For me, that’s a giant 365 day slow-cooker of skills, books, events, discussions, and socks. It’s the SpaceRace HOT LIST for 2013, and this week (January 2 – 6) is dedicated to telling you all about it:
A book:
Daniel Pink’s To Sell is Human
He’s one of my favourite authors because, for the love of Pete, he makes so much sense! With an emerging focus and interest in advocacy work, I am eager to hone and spit shine my techniques of persuasion. He’s also been particularly clever about pre-marketing this much-awaited new title – inviting pre-ordering folks a chance to participate in a New Year’s Day webinar (it rocked), providing cool workbook templates, offering signed bookplates, and putting out a lot of other really great content to support the book. These “First Mover” opportunities have helped build value in the ideas of the book, generated excitement, and created a tribe of pre-selling Pink fans. Book marketers, take note.
Here’s a particularly clever review from NPR.
A skill:
I defer to the talented SpaceRace Jimmy in most matters of design and image manipulation.
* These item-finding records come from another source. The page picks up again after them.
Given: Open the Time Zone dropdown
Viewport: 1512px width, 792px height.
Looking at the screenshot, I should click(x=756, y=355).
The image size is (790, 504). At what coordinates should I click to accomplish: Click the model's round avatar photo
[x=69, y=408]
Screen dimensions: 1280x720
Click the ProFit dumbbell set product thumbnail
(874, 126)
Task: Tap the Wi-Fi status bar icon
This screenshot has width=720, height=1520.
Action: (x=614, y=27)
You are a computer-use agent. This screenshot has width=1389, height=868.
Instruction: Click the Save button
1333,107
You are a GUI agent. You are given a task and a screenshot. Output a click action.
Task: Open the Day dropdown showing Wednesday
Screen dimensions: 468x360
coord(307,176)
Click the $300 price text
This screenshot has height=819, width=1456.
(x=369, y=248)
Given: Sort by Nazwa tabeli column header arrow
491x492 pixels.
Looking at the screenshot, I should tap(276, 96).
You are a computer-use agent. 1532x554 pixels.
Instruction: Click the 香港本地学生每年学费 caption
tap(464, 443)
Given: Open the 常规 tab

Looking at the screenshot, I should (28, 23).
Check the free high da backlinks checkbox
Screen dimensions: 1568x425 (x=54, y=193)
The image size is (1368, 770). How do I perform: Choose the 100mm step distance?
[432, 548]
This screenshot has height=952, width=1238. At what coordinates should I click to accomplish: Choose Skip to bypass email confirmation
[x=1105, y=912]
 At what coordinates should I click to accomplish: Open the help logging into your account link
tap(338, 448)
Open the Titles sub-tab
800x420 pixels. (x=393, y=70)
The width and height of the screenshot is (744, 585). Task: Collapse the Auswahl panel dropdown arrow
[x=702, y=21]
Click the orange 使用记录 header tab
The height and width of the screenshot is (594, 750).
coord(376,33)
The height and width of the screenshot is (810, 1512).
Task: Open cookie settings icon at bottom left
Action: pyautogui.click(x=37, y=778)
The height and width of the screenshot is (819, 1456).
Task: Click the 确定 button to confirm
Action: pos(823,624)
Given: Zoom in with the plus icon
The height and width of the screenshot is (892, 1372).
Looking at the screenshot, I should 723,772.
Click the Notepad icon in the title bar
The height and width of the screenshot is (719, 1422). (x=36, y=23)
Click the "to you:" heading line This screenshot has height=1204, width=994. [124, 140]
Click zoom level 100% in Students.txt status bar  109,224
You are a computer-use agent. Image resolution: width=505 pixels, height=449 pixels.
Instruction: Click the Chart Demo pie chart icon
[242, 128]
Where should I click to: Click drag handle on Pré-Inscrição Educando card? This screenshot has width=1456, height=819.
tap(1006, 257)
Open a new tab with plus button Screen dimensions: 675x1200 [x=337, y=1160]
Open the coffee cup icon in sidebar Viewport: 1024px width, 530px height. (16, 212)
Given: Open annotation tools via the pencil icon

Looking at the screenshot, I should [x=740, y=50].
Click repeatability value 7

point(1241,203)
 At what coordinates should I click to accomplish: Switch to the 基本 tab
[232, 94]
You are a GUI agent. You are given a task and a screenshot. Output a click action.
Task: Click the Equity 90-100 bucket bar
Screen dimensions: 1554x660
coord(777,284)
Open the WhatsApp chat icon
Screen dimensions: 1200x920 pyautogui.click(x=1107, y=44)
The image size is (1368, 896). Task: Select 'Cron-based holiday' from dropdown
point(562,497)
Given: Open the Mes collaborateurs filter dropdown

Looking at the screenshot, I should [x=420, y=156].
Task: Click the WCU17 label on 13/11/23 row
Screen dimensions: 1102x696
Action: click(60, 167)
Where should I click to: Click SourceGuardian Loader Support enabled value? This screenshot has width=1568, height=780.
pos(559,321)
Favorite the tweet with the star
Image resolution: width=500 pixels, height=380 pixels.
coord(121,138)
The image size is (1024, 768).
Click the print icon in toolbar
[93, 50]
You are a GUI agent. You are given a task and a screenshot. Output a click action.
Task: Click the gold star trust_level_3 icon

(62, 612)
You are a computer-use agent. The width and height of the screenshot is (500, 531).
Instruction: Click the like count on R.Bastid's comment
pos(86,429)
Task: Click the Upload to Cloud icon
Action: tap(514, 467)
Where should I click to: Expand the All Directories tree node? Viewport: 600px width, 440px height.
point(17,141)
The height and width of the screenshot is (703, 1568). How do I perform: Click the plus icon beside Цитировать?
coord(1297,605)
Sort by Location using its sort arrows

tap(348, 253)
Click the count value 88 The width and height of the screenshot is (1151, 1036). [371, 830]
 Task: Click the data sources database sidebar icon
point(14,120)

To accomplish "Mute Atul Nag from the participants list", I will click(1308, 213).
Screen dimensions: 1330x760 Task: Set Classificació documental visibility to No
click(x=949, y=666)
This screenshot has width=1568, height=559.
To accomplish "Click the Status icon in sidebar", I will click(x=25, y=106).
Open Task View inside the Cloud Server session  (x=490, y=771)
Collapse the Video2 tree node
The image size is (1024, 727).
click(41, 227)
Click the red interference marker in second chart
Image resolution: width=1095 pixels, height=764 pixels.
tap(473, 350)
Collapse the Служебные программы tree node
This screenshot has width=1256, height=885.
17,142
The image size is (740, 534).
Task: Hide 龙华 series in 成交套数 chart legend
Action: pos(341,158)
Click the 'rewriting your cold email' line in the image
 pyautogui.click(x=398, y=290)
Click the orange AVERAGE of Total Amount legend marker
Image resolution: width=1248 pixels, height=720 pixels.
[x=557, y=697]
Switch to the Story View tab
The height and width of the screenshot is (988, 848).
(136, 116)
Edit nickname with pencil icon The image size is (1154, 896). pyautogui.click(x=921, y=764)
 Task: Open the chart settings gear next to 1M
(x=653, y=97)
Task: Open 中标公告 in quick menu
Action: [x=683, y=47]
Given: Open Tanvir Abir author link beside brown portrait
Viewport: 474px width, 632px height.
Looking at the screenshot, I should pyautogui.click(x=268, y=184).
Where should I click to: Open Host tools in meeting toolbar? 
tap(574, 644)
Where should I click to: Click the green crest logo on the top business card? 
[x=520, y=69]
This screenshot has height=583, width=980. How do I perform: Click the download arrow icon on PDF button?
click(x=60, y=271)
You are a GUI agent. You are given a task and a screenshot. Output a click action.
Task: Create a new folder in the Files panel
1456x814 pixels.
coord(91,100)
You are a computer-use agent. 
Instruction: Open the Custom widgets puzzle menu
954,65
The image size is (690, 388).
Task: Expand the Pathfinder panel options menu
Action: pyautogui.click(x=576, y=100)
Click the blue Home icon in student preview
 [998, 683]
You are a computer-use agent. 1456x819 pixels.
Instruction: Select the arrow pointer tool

Although I’m often the critical eye – because I know what I like and what I like is usually good (usually), I am too easily frustrated to develop a solid skill foundation in Photoshop. It pains me to no end, as I was the kid who cut out heads and photocopied them on to other people’s bodies, and I did it often and well. Yet any attempt I’m made to become proficient at PS has resulted in tears of agony and childish fist-banging. In 2013, that’s going to change. How do I know? Not even 2 weeks ago a friend asked me to paste their colleague’s head on to Astroboy’s body. And I did it. The time is now.
An event:
It’s really hard to nail down the event I’m most looking forward to in 2013. I’m headed for SXSWEdu in March, based on last year’s experience being completely positive. And fun. And game-changing. And I love Austin. This year I’ve extended my badge so I can also take in Interactive and Film.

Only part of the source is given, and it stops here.